Here's the full Wall Street Journal article.
My opinion on what people should do to prepare for retirement:
(1.) Don't forget to account for the long term effects of inflation on your retirement income. Using a two to five percent after inflation return is far more realistic than using a flat 11 or 12 percent annual return.
(2.) Don't be optimistic. Plan for and prepare for the worst. Doing so, will better enable you to emerge successful, no matter what life throws at you.
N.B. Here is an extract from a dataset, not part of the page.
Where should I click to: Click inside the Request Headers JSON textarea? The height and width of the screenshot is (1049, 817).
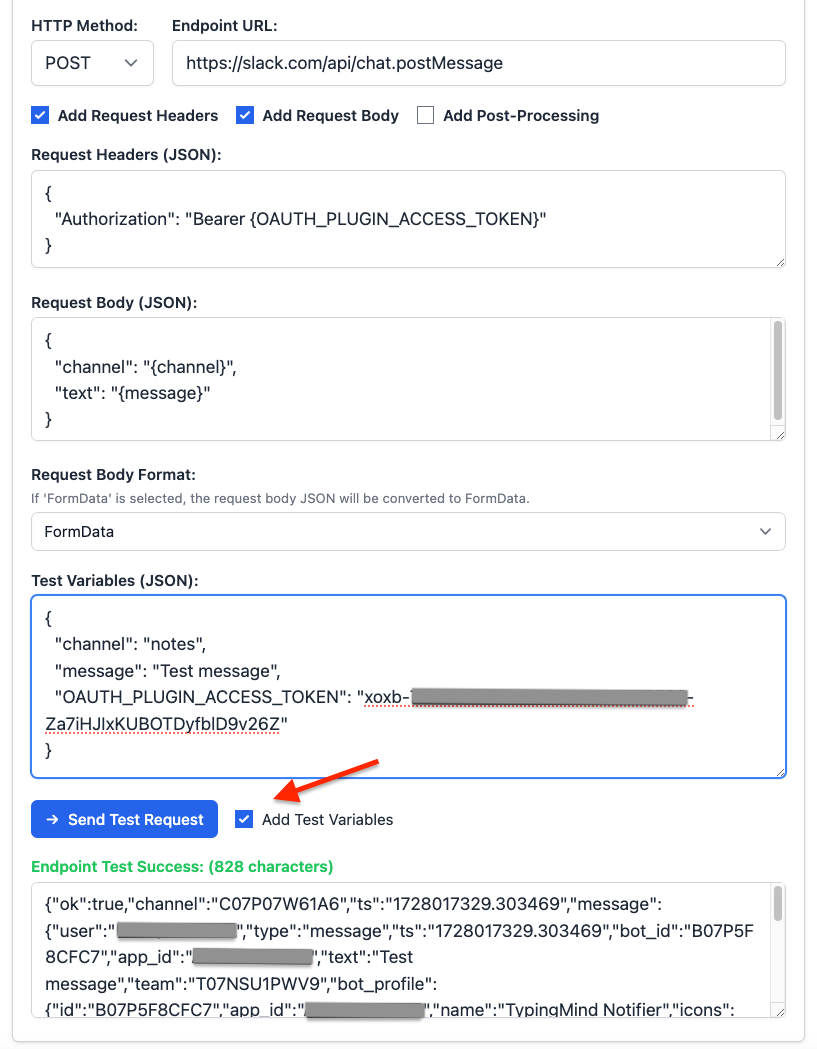point(408,219)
(3.) Don't believe that your company or government pension is all you'll need. Many citizens are finding that their companies are either headed towards bankruptcy or already declared bankruptcy. In these cases, their pension benefits have either been drastically cut or completely vanished, especially if they had no pension but held company stock.
(4.) Don't expect to enjoy Social Security, Medicare and Medicaid benefits like those we know of today.
This weekend I ran the numbers to determine what it would take for my wife and I to retire and determined that we could both retire when I reach 49 yrs of age. I used the MSN Retirement Calculator. I assumed that:
(1.) We would be able to turn our $392k net worth into $2 million in the next 15 years through aggressive saving and conservative investments.
(2.) In addition to a projected net worth of $2 million, I would collect at least $64k per year from my military pension (in today's dollar).
(3.) Our investment portfolio would earn a 2% return after factoring in inflation.
(4.) We would live to around 93 years of age.
(5.) No social security benefits would be available.
Using these assumptions, we would have enough assets to draw about $80k per year (in today's dollars) if the Department of Defense continued to honor my pension and provided my dependent(s) and I medical benefits. Also, we would have a $850k buffer left over when we die. If the Department of Defense / U.S. Government became insolvent, we would subsist on $2 million dollars, living on half as much income ($40k per year).